PCA with 2 components to visualize raw data by subreddit on 2D plot¶

In [ ]:
# save pca df in s3

pca_model.write.parquet(f"s3a://{bucket}/project/pca_subs/", mode='overwrite')
                                                                                
In [ ]:
pca_model.columns
Out[ ]:
['distinguished',
 'year',
 'month',
 'day',
 'num_comments',
 'score',
 'over_18',
 'cleaned_body',
 'spoiler',
 'is_video',
 'gilded',
 'embeddings',
 'distinguished_ix',
 'is_video_index',
 'spoiler_index',
 'over_18_index',
 'features',
 'scaledFeatures',
 'pcaFeatures']
In [ ]:
# not sure if this is the best way to do it
X_pca = pca_model.rdd.map(lambda row: row.pcaFeatures).collect()
X_pca = np.array(X_pca)
                                                                                
In [ ]:
# change default style figure and font size
plt.style.use('fivethirtyeight')
plt.rcParams['figure.figsize'] = 8, 6
plt.rcParams['font.size'] = 12


def plot_pca(X_pca, y):
    """a scatter plot of the 2-dimensional submissions data"""
    markers = ['s', 'x', 'o', '^', 'v', '<', '>', 'p', '*', 'h', '+', 'D']
    colors = list(plt.rcParams['axes.prop_cycle'])
    target = np.unique(y)
    for idx, (t, m) in enumerate(zip(target, markers)):
        subset = X_pca[y == t]
        plt.scatter(subset[:, 0], subset[:, 1], s = 50,
                    c = colors[idx]['color'], label = t, marker = m)

    plt.xlabel('PC 1')
    plt.ylabel('PC 2')
    plt.legend(loc = 'lower left')
    plt.tight_layout()
    plt.show()
In [ ]:
plot_pca(X_pca, subreddit_col_pd)
---------------------------------------------------------------------------
IndexError                                Traceback (most recent call last)
Cell In[51], line 1
----> 1 plot_pca(X_pca, subreddit_col_pd)

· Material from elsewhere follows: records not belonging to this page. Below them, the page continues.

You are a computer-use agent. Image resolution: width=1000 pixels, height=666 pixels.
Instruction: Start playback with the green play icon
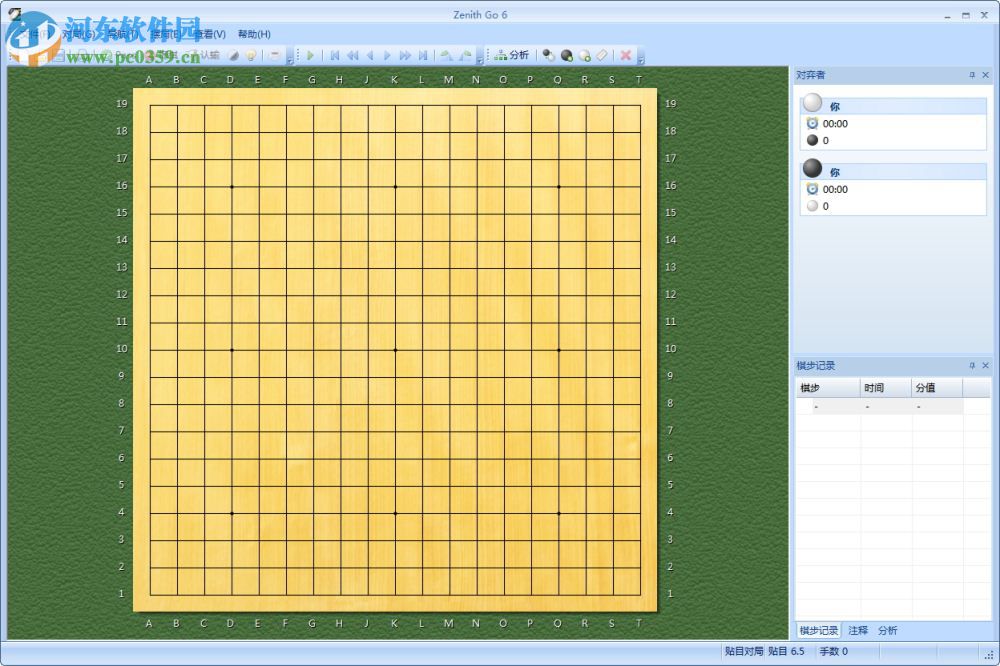pyautogui.click(x=310, y=55)
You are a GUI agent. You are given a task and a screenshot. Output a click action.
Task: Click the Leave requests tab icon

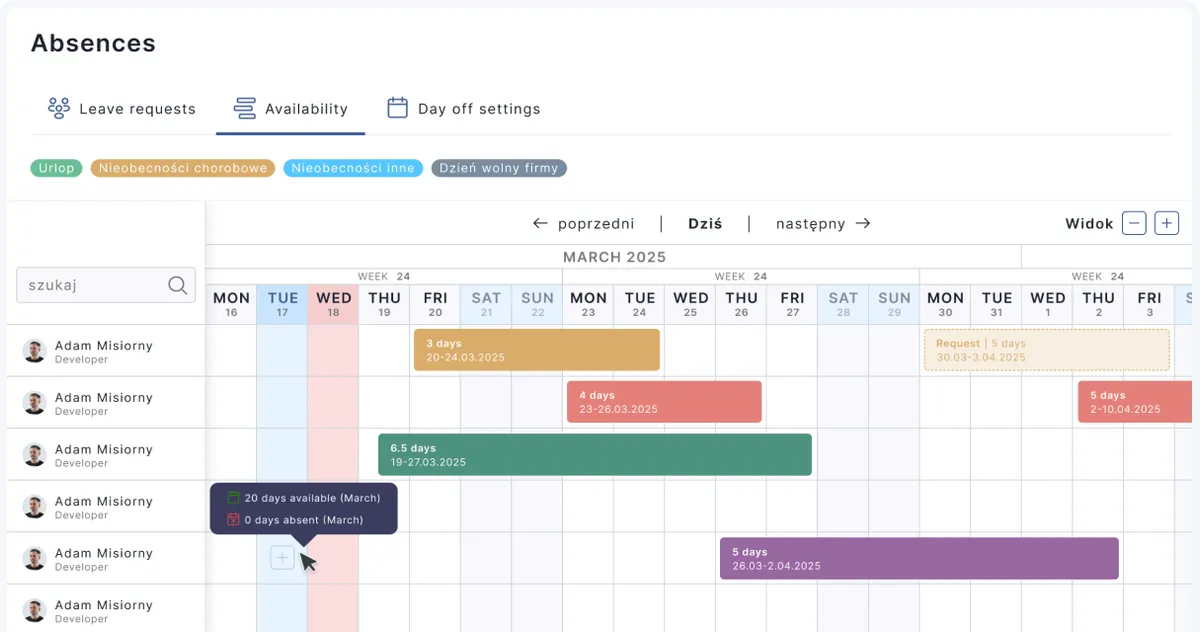pos(58,108)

Cell In[50], line 13, in plot_pca(X_pca, y)
     11 target = np.unique(y)
     12 for idx, (t, m) in enumerate(zip(target, markers)):
---> 13     subset = X_pca[y == t]
     14     plt.scatter(subset[:, 0], subset[:, 1], s = 50,
     15                 c = colors[idx]['color'], label = t, marker = m)
     17 plt.xlabel('PC 1')

IndexError: boolean index did not match indexed array along dimension 1; dimension is 2 but corresponding boolean dimension is 1
In [ ]:
subreddit_col_pd.shape
Out[ ]:
(599908, 1)
In [ ]:
X_pca
Out[ ]:
array([[-0.29978992, -0.51705833],
       [-0.30828099,  0.3426218 ],
       [-0.31157503, -0.07915274],
       ...,
       [-0.33580681,  1.0316967 ],
       [-0.33292898, -0.0131314 ],
       [ 3.34573769,  1.12503749]])
In [ ]:
subreddit_col_pd
Out[ ]:
subreddit
0 socialism
1 socialism
2 Economics
3 Liberal
4 socialism
... ...
599903 Conservative
599904 Conservative
599905 Conservative
599906 finance
599907 Conservative

599908 rows × 1 columns

In [ ]:
import seaborn as sns

# Concatenate the two DataFrames
result_df = pd.concat([subreddit_col_pd, pd.DataFrame(X_pca, columns=['PCA_Feature_1', 'PCA_Feature_2'])], axis=1)

# Plot using Seaborn
sns.scatterplot(x='PCA_Feature_1', y='PCA_Feature_2', hue='subreddit', data=result_df, palette='bright')
# save fig
plt.savefig("../../data/plots/pca_all_subreddits.png")
plt.savefig("../../website-source/pca_all_subreddits.png")
# Show the plot
plt.show()
/opt/conda/lib/python3.10/site-packages/seaborn/_core.py:1225: FutureWarning: is_categorical_dtype is deprecated and will be removed in a future version. Use isinstance(dtype, CategoricalDtype) instead
  if pd.api.types.is_categorical_dtype(vector):
/opt/conda/lib/python3.10/site-packages/seaborn/_core.py:1225: FutureWarning: is_categorical_dtype is deprecated and will be removed in a future version. Use isinstance(dtype, CategoricalDtype) instead
  if pd.api.types.is_categorical_dtype(vector):
/opt/conda/lib/python3.10/site-packages/seaborn/_core.py:1225: FutureWarning: is_categorical_dtype is deprecated and will be removed in a future version. Use isinstance(dtype, CategoricalDtype) instead
  if pd.api.types.is_categorical_dtype(vector):
/opt/conda/lib/python3.10/site-packages/seaborn/_core.py:1225: FutureWarning: is_categorical_dtype is deprecated and will be removed in a future version. Use isinstance(dtype, CategoricalDtype) instead
  if pd.api.types.is_categorical_dtype(vector):
/opt/conda/lib/python3.10/site-packages/seaborn/_core.py:1225: FutureWarning: is_categorical_dtype is deprecated and will be removed in a future version. Use isinstance(dtype, CategoricalDtype) instead
  if pd.api.types.is_categorical_dtype(vector):
In [ ]:
result_df.to_csv("../../data/csv/pca_df.csv", index=False)
In [ ]:
# Grouping subreddits as political or economics
result_df = pd.concat([subreddit_col_pd, pd.DataFrame(X_pca, columns=['PCA_Feature_1', 'PCA_Feature_2'])], axis=1)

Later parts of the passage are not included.